1.进程socket描述
2.accept简单流程
SYSCALL_DEFINE4(accept4, int, fd, struct sockaddr __user *, upeer_sockaddr,
int __user *, upeer_addrlen, int, flags)
{
struct socket *sock, *newsock;
struct file *newfile;
int err, len, newfd, fput_needed;
struct sockaddr_storage address;
if (flags & ~(SOCK_CLOEXEC | SOCK_NONBLOCK))
return -EINVAL;
if (SOCK_NONBLOCK != O_NONBLOCK && (flags & SOCK_NONBLOCK))
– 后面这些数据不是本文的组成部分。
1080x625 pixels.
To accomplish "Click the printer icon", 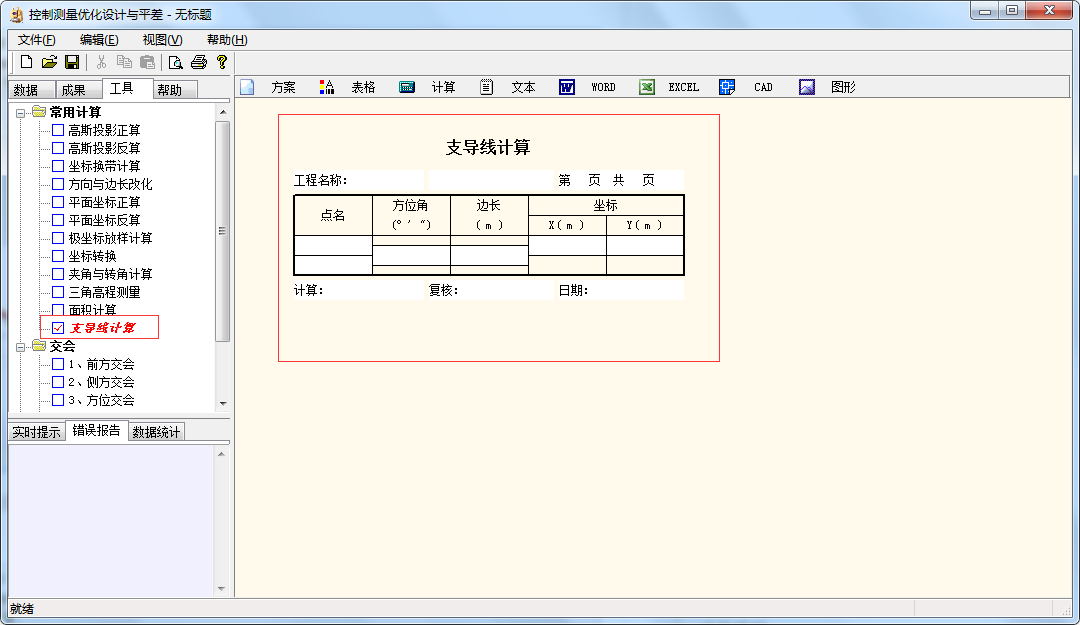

flags = (flags & ~SOCK_NONBLOCK) | O_NONBLOCK;
// 根据fd查找监听的socket
sock = sockfd_lookup_light(fd, &err, &fput_needed);
if (!sock)
goto out;
err = -ENFILE;
newsock = sock_alloc();
if (!newsock)
goto out_put;
newsock->type = sock->type;
newsock->ops = sock->ops;
/*
* We don't need try_module_get here, as the listening socket (sock)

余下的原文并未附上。